Le centenaire de la naissance de Césaire va rythmer l’année 2013 en Martinique, mais aussi un peu partout ailleurs, comme par exemple très prochainement à Verson. Un hommage notamment motivé par le rapport qu’entretient cette ville de Basse-Normandie avec Léopold Sédar Senghor, puisqu’il y a passé les vingt dernières années de sa vie. Le Salon du livre de Paris était également un lieu incontournable où les lecteurs et les auteurs pouvaient se retrouver autour de la pensée et de l’univers littéraire de Césaire. Suzanne Dracius, écrivaine et poétesse martiniquaise, aux côtés de Romuald Fonkoua, auteur d’une biographie très documentée, ont notamment pris part à ces discussions autour de Césaire.

**Données recueillies**
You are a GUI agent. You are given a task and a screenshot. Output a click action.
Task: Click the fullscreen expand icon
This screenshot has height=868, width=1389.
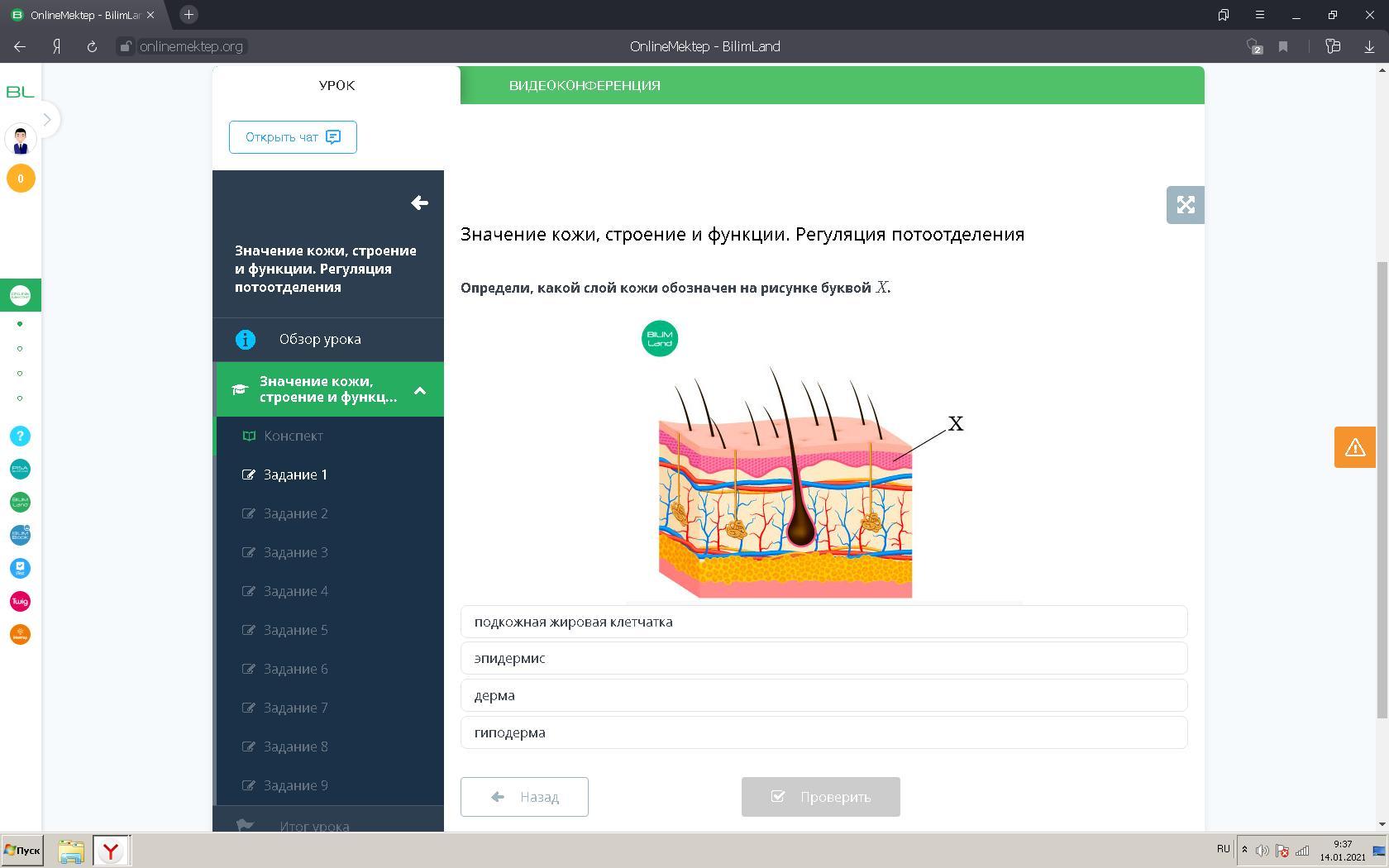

**Travail demandé**
- 1) Répondez à ces questions sur l'extrait consacré au centenaire de Césaire :
(a) Dans quelle ville de Basse-Normandie Léopold Sédar Senghor a-t-il passé les vingt dernières années de sa vie ?
(b) Quel salon est présenté comme un lieu incontournable pour se retrouver autour de la pensée de Césaire ?
(c) De quel type d'ouvrage Romuald Fonkoua est-il l'auteur ?
- 2) Recopiez, dans l'extrait sur le centenaire de Césaire, tout ce qui va de « Le centenaire de » jusqu'à « autour de Césaire. ».

**Les résultats**
- 1)
(a) Verson.
(b) Le Salon du livre de Paris.
(c) Une biographie très documentée.

- 2)
Le centenaire de la naissance de Césaire va rythmer l’année 2013 en Martinique, mais aussi un peu partout ailleurs, comme par exemple très prochainement à Verson. Un hommage notamment motivé par le rapport qu’entretient cette ville de Basse-Normandie avec Léopold Sédar Senghor, puisqu’il y a passé les vingt dernières années de sa vie. Le Salon du livre de Paris était également un lieu incontournable où les lecteurs et les auteurs pouvaient se retrouver autour de la pensée et de l’univers littéraire de Césaire. Suzanne Dracius, écrivaine et poétesse martiniquaise, aux côtés de Romuald Fonkoua, auteur d’une biographie très documentée, ont notamment pris part à ces discussions autour de Césaire.